Nordlichter wollen fusionieren

Eine Bertelsmann-Umfrage zu der Akzeptanz des Föderalismus zeigt: Die Deutschen halten viel von ihrer Kommune aber wenig von den Bundesländern. Besonders die Norddeutschen

VON KLAUS WOLSCHNER

Jeder vierte Bürger hält die Bundesländer für überflüssig. Diese knappe Aussage ist das provozierende Ergebnis einer umfangreichen Befragung, die das Institut Infas im Auftrag der Bertelsmann-Stiftung gemacht hat. Besonders im Norden ist die Identifikation mit der Ebene der Bundesländer gering: In Hamburg und in Bremen finden 57 Prozent der Befragten einen „Zusammenschluss mit einem Nachbarland“ eher sinnvoll, nur 40 Prozent lehnen das ab.

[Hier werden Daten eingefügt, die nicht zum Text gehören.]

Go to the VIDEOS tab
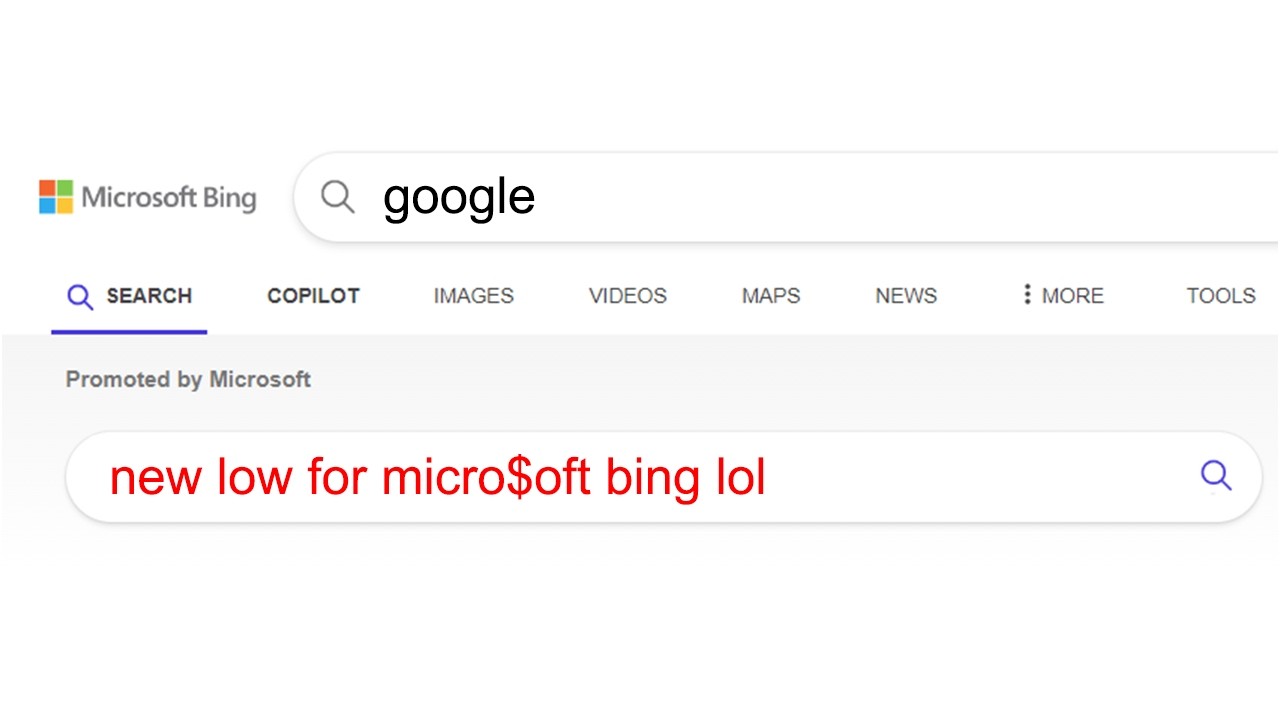The height and width of the screenshot is (720, 1280). point(627,296)
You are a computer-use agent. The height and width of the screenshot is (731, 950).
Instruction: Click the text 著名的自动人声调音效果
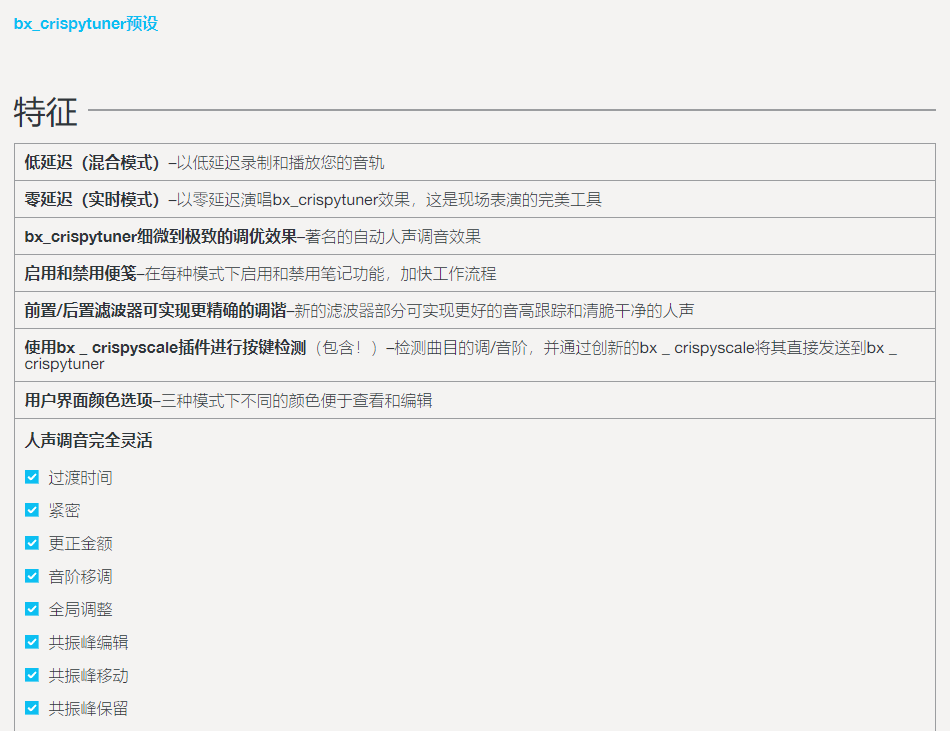[x=393, y=237]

Nun könnte man vermuten, dass dies damit zusammenhängt, dass 40 Prozent der Bewohner der Stadtstaaten nicht dort geboren sind: Überdurchschnittlich viele geben an, dass der Studien- oder Ausbildungsplatz der wichtigste Grund für die Wahl des Wohnsitzes war. Aber in Schleswig-Holstein, wo mehr Menschen leben, weil sie hier geboren sind, ist die Mehrheit für einen Zusammenschluss genauso groß, und in Niedersachsen sind es immerhin 55 Prozent.

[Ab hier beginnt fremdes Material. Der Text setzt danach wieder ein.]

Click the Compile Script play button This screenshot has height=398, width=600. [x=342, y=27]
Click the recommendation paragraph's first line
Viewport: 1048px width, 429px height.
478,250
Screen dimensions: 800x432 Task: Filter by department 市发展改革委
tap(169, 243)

In Bayern, Baden-Württemberg, Nordrhein-Westfalen oder etwa Sachsen ist die deutliche Mehrheit gegen einen Zusammenschluss, nur in Rheinland-Pfalz und dem Saarland haben die Zusammenschluss-Befürworter eine ebenso klare Mehrheit wie im Norden.

Infas hat in jedem Bundesland 250 Bürger telefonisch befragt. Die Ergebnisse zeigen, dass überall die Identifikation mit dem Wohnort besonders hoch ist. Auf die Frage, welche politische Ebene zukünftig eine stärkere Rolle spielen sollte, wird die Kommune am Häufigsten genannt. Es folgen in Norddeutschland die EU und die Bundesebene auf Rang zwei, das Bundesland liegt weit abgeschlagen hinten. Umgekehrt sind rund ein Viertel der Bundesbürger sogar der Ansicht, dass Bundesländer komplett überflüssig seien – in Bremen sind das 24 Prozent, in Hamburg 20 Prozent, in Schleswig-Holstein und Niedersachsen 27 beziehungsweise 28 Prozent. Das Bundesland Nordrhein-Westfalen liegt bei dieser Frage mit 29 Prozent an der Spitze – in Nordrhein-Westfalen wie in Niedersachsen ist den Interviewten auf die Frage, was sie denn Besonderes mit ihrem Bundesland verbinden, schlicht gar nichts eingefallen.

Spitze ist dagegen Bremen bei der Antwort auf die Frage, ob der Länderfinanzausgleich beibehalten werden sollte – 90 Prozent wollen das Geld. Im norddeutschen Geberland Hamburg sind immerhin noch 73 Prozent dafür. In den beiden Stadtstaaten befürwortet knapp die Hälfte der Befragten gleichzeitig ein „Schuldenverbot“ in der Verfassung – nur in Sachsen und Sachsen-Anhalt sind das deutlich mehr.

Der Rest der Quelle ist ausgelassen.